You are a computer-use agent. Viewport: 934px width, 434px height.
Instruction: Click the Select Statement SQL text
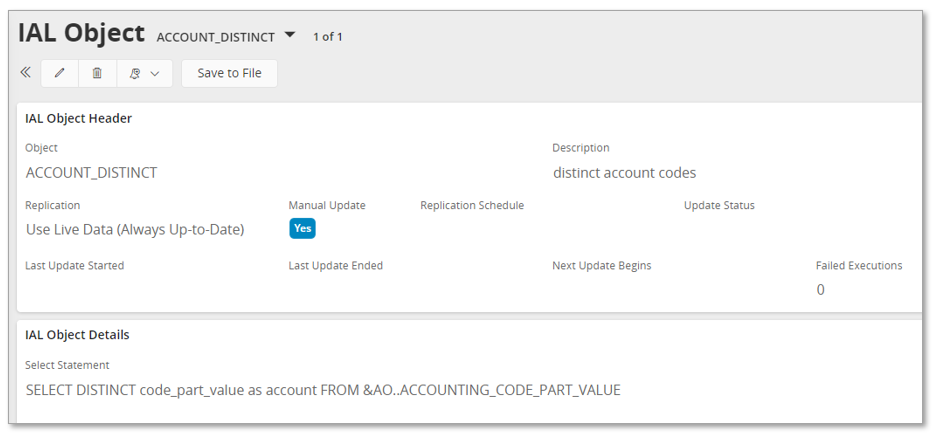[x=323, y=389]
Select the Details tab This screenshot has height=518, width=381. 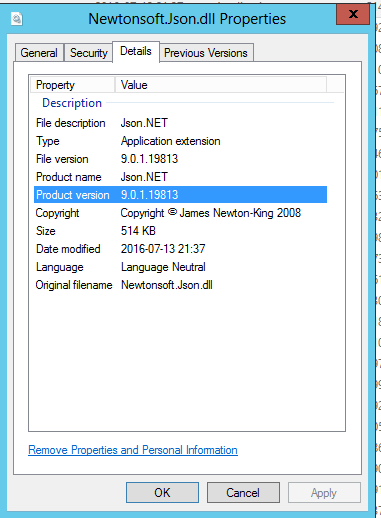[136, 51]
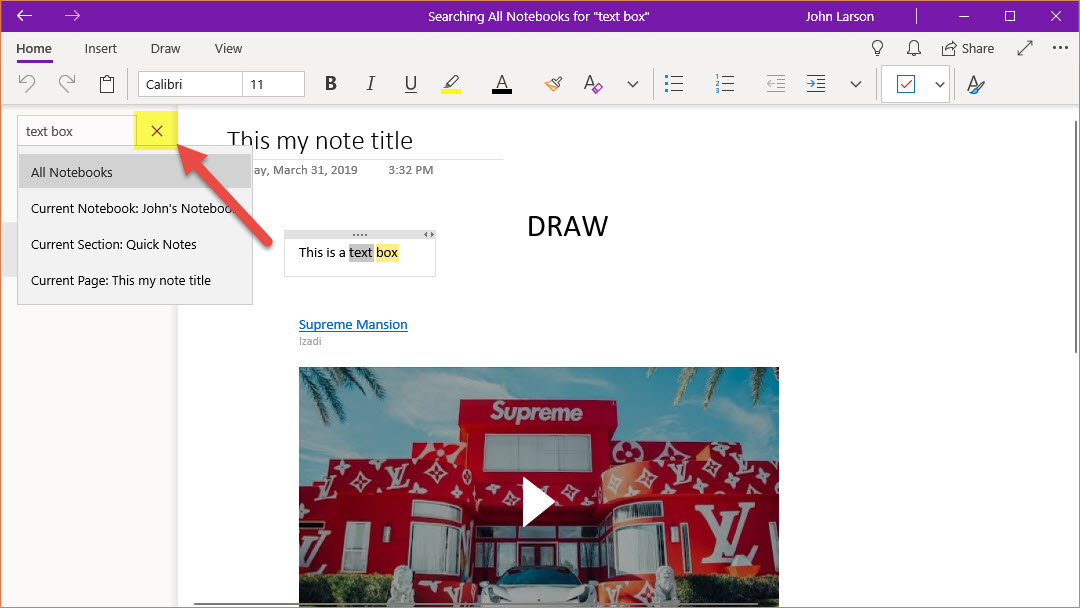Screen dimensions: 1080x608
Task: Expand more paragraph options chevron
Action: (x=855, y=84)
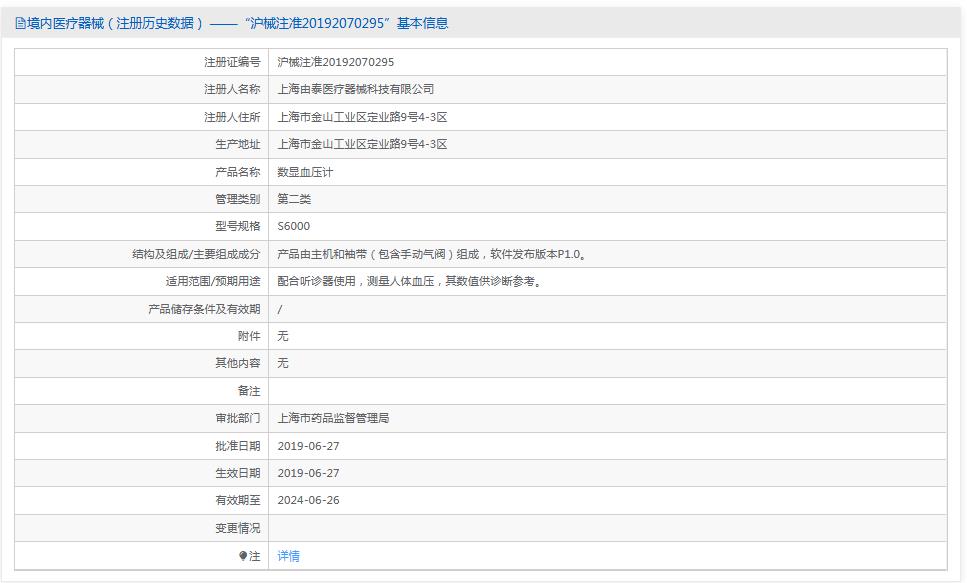The image size is (967, 583).
Task: Select the approval date 2019-06-27
Action: [307, 445]
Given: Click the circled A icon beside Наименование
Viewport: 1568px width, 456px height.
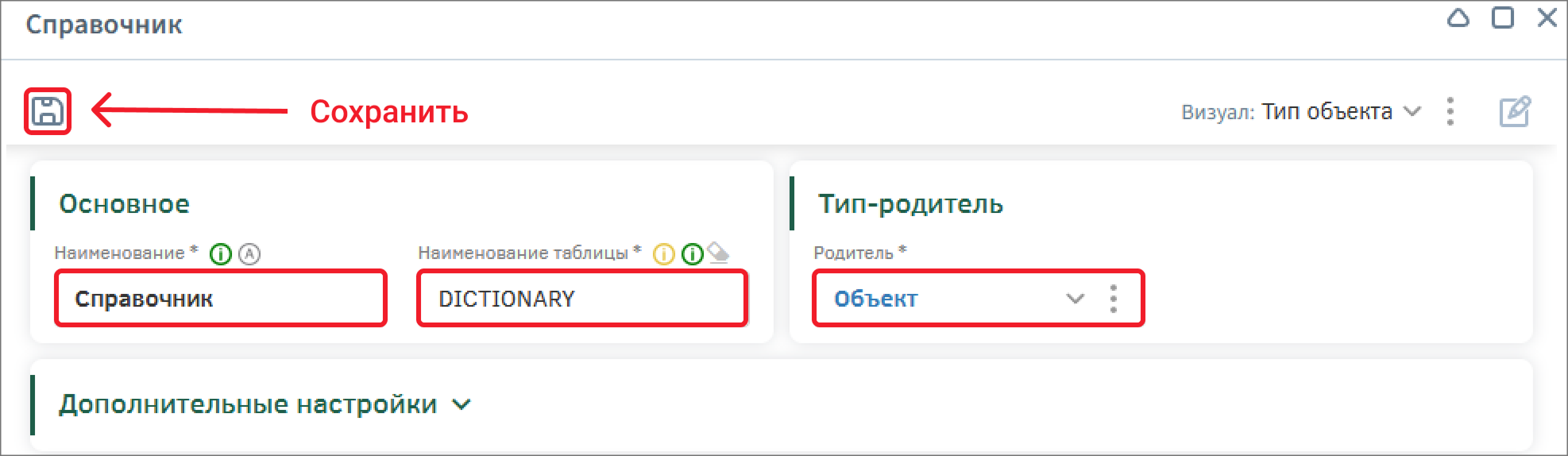Looking at the screenshot, I should tap(249, 254).
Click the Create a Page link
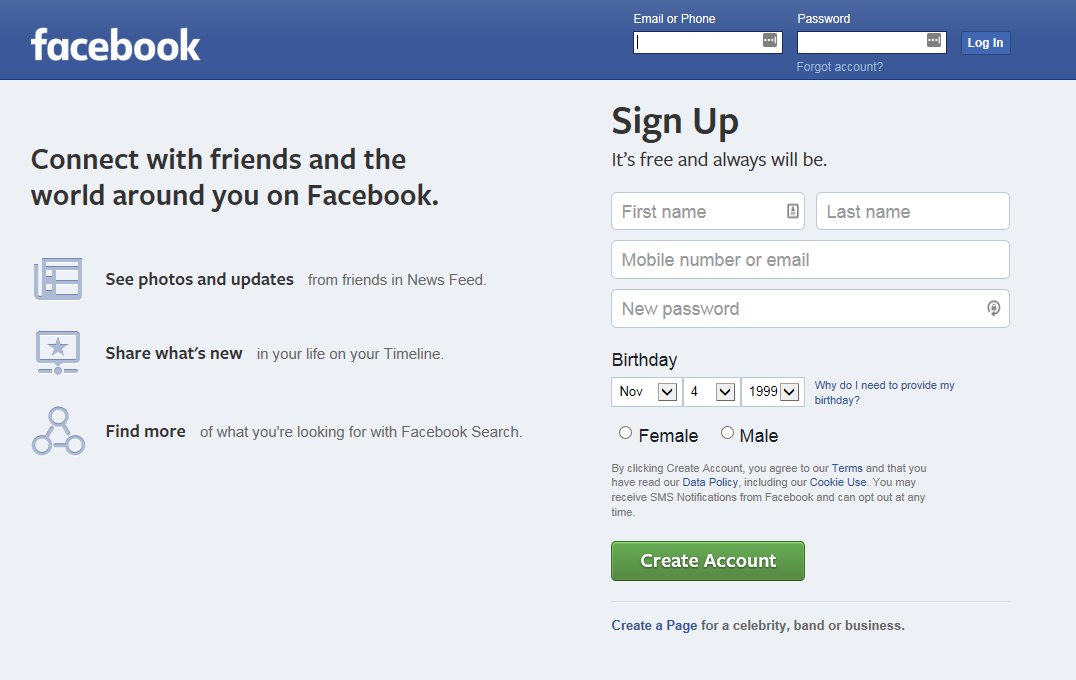Viewport: 1076px width, 680px height. (654, 625)
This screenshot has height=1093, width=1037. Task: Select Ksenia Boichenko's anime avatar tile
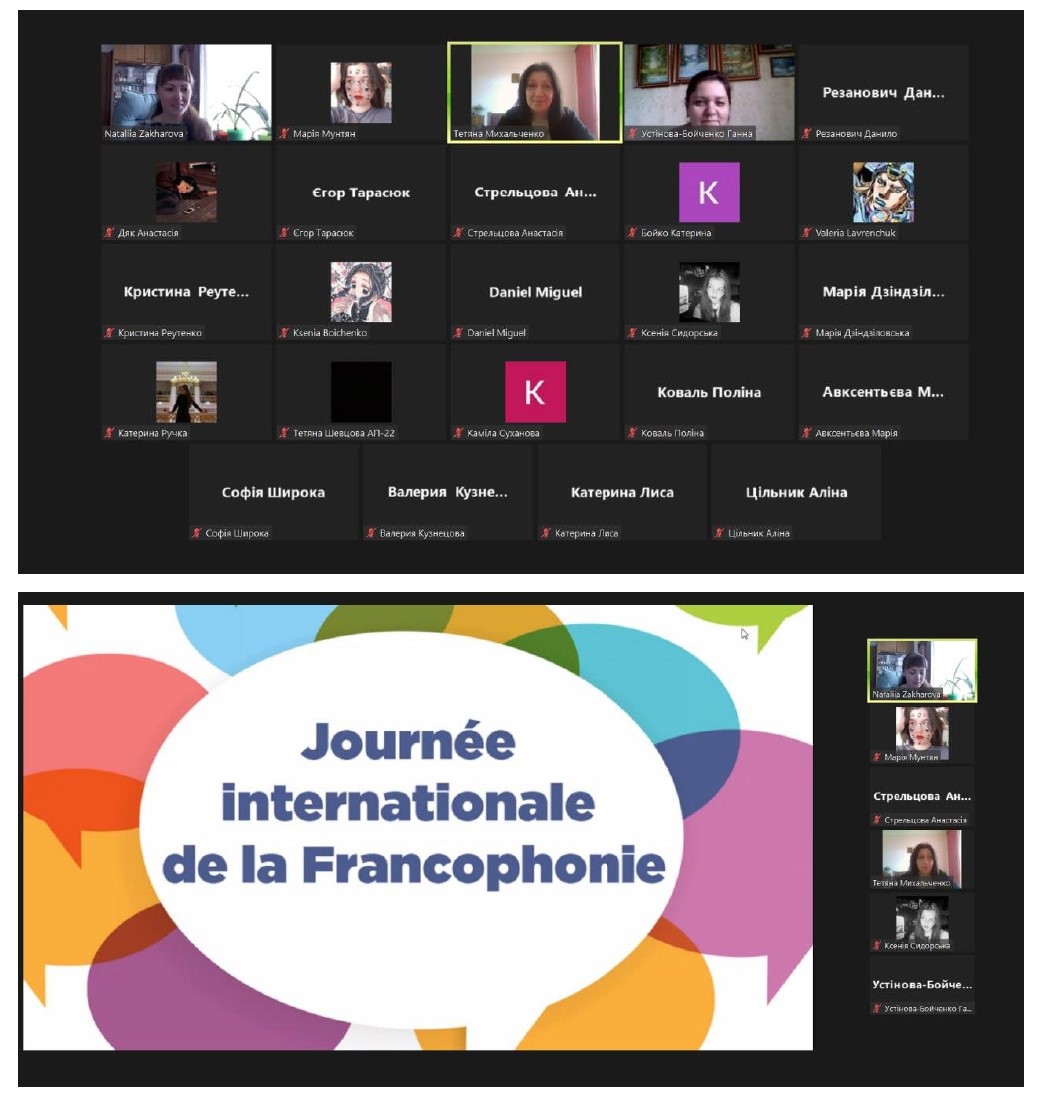[361, 291]
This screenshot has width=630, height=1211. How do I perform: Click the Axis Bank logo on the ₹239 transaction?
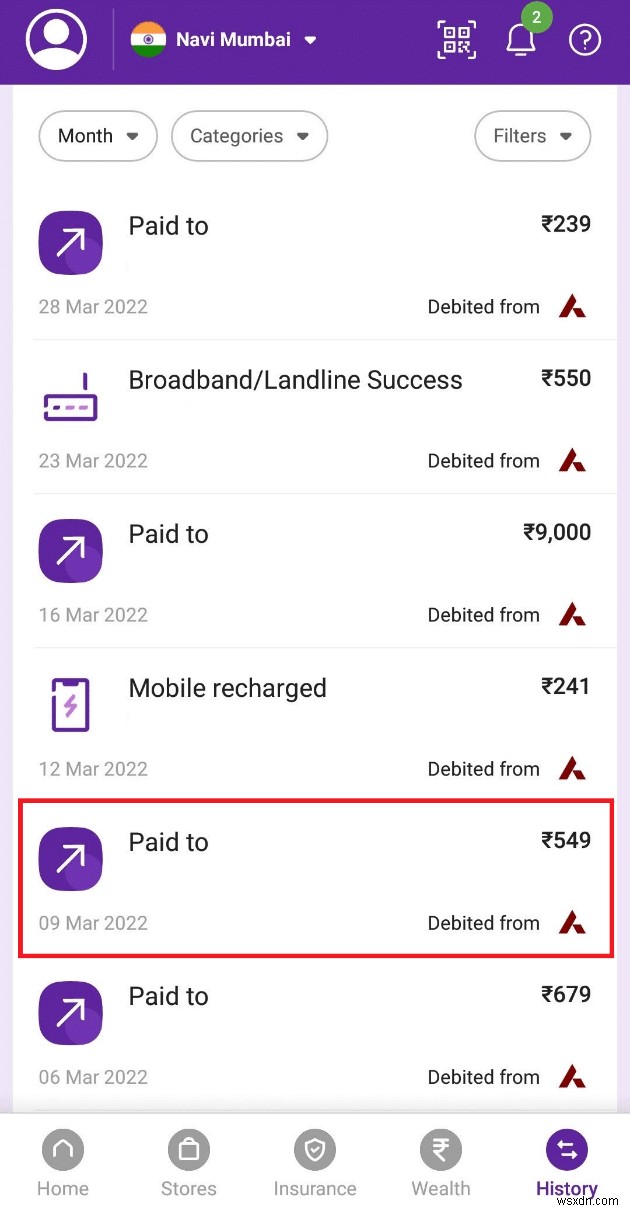tap(572, 306)
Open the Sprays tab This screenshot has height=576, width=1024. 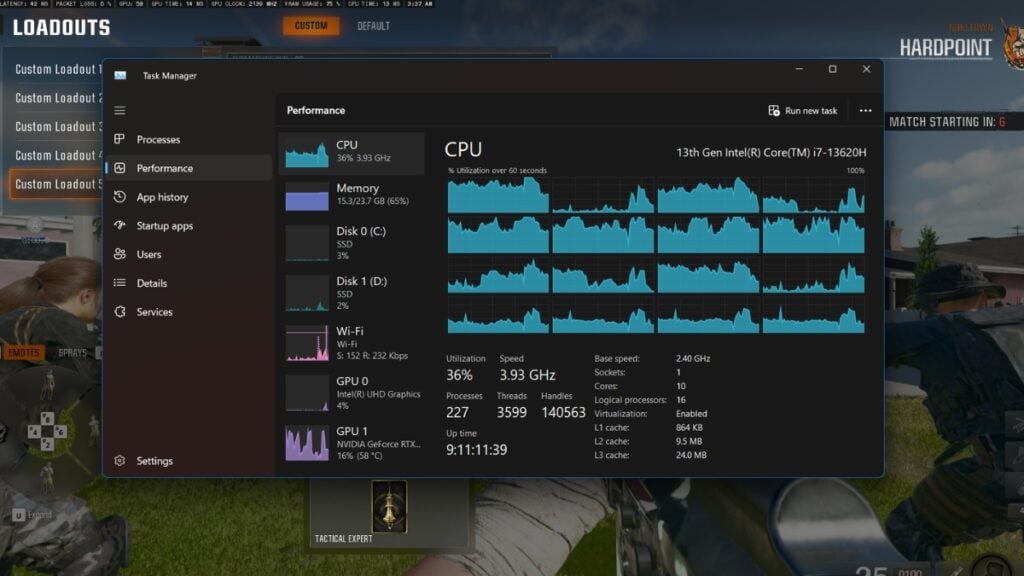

Exercise: Transcribe exactly the line that contains "Viewport: 1568px width, 456px height." and each line after it through the end of the listing. Leave out the pictures.

Reply to the task:
Viewport: 1568px width, 456px height.
Looking at the screenshot, I should tap(249, 254).
Click the Create a Page link
Viewport: 1076px width, 680px height. (654, 625)
This screenshot has height=1093, width=1037. Task: Select Ksenia Boichenko's anime avatar tile
[361, 291]
This screenshot has width=630, height=1211. How do I perform: Click the Axis Bank logo on the ₹239 transaction?
tap(572, 306)
Open the Sprays tab This screenshot has height=576, width=1024. 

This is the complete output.